Warum der 1. FC Köln und Jörg Schmadtke sich getrennt haben.

Von Philipp Selldorf, Köln

Der Tag nach der Trennung zwischen dem 1. FC Köln und seinem Sportgeschäftsführer Jörg Schmadtke, 53, war der Tag der Gerüchte und der irrlichternden Hypothesen. Unter anderem hieß es, dass Schmadtke gegangen sei, weil Mitglieder von Vereinsgremien den Trainer Peter Stöger hätten entlassen wollen, was er, Schmadtke, nicht billigen wollte - während andere wiederum zu wissen meinten, er habe den Trainer entlassen wollen, was dann aber der Verein nicht zulassen wollte.

Zwecks Aufklärung fand sich um viertel vor zwölf der Präsident Werner Spinner am Geißbockheim ein. Er verwies auf das lange Gespräch, das er am Montagnachmittag mit Schmadtke geführt hatte.

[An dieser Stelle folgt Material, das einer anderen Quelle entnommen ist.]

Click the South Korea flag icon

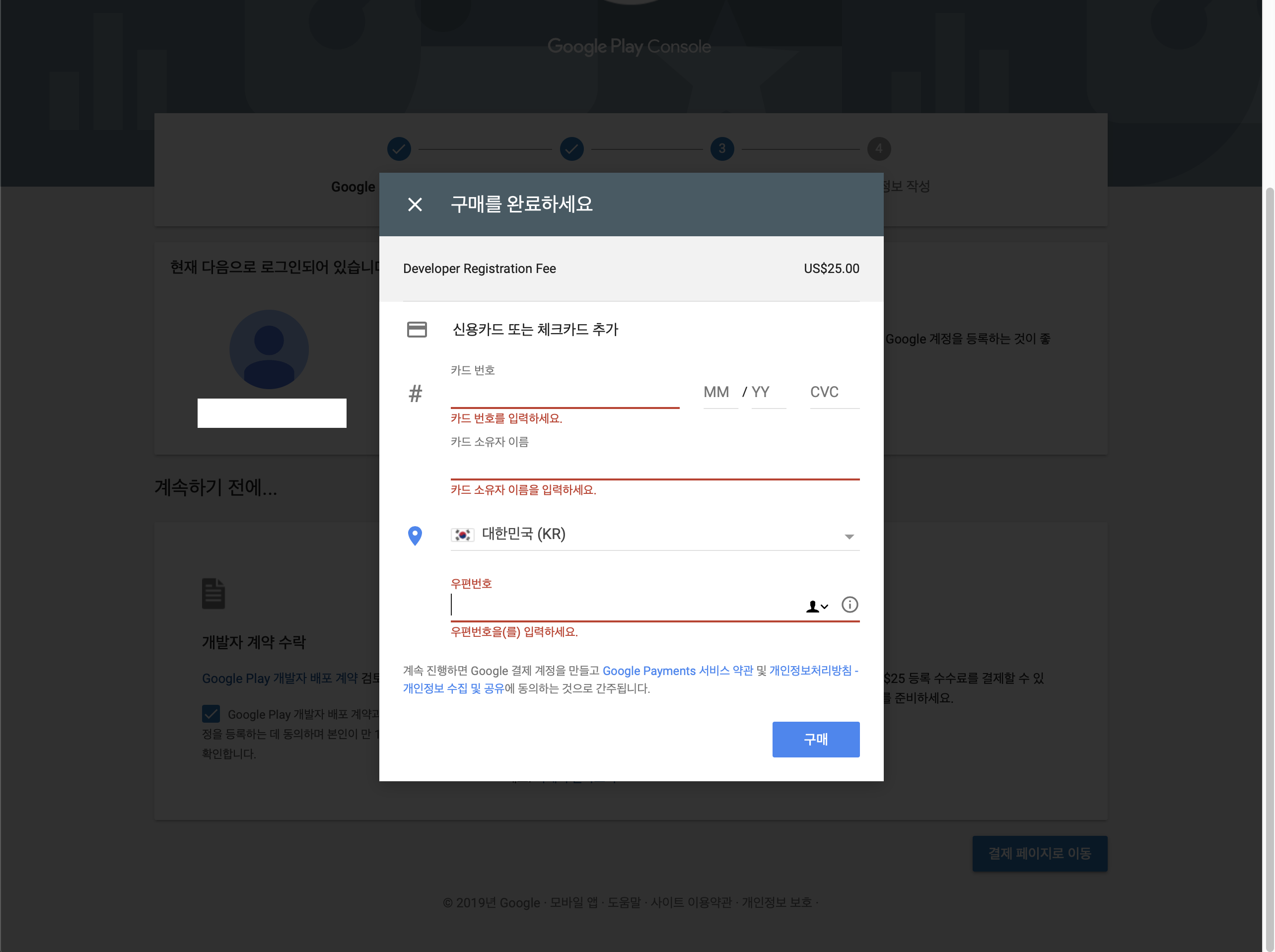tap(462, 535)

Darin habe der Sportchef "signalisiert, dass er bereit wäre, einen Impuls zu geben, und möglicherweise dadurch etwas zu bewegen". Woraus sich dann die Verabredung zur Vertragsauflösung ergeben habe, als unter diesen unguten Umständen "beste Lösung".

Anhänger des 1. FC Köln machten sich deswegen nicht nur Sorgen, wie es weitergehen soll in der sportlichen Führung des Tabellenletzten. Mancher FC-Fan rechnete auch die vermeintliche Abfindungslast von vielen Millionen Euro zusammen, die nun zwangsläufig das Transferbudget einschränken würde - Schmadtkes Vertrag war bis ins Jahr 2023 datiert. Doch die Vereinbarung enthielt Obergrenzen, die Scheidung wird den Klub finanziell nicht schwer belasten. Zumal die Initiative offenkundig vom Sportchef ausging. Dieser hatte, so heißt es, zwar nicht seine Kündigung auf den Tisch des Besprechungszimmers gelegt, aber die Tendenz zum Rückzug in die Unterhaltung eingeführt. Spinner hatte davon am Montagmorgen noch nichts geahnt. Da saß er noch mit einem Reporter des Kölner Stadt-Anzeiger in einer Bäckerei zusammen und war gerade im Begriff, einen Streuselkuchen zu essen, als er einen Anruf des Finanz-Geschäftsführers Alexander Wehrle erhielt. Weshalb die zweite Hälfte des Streuselkuchens zurückblieb, während Spinner zum Krisen-Treffen mit Wehrle eilte.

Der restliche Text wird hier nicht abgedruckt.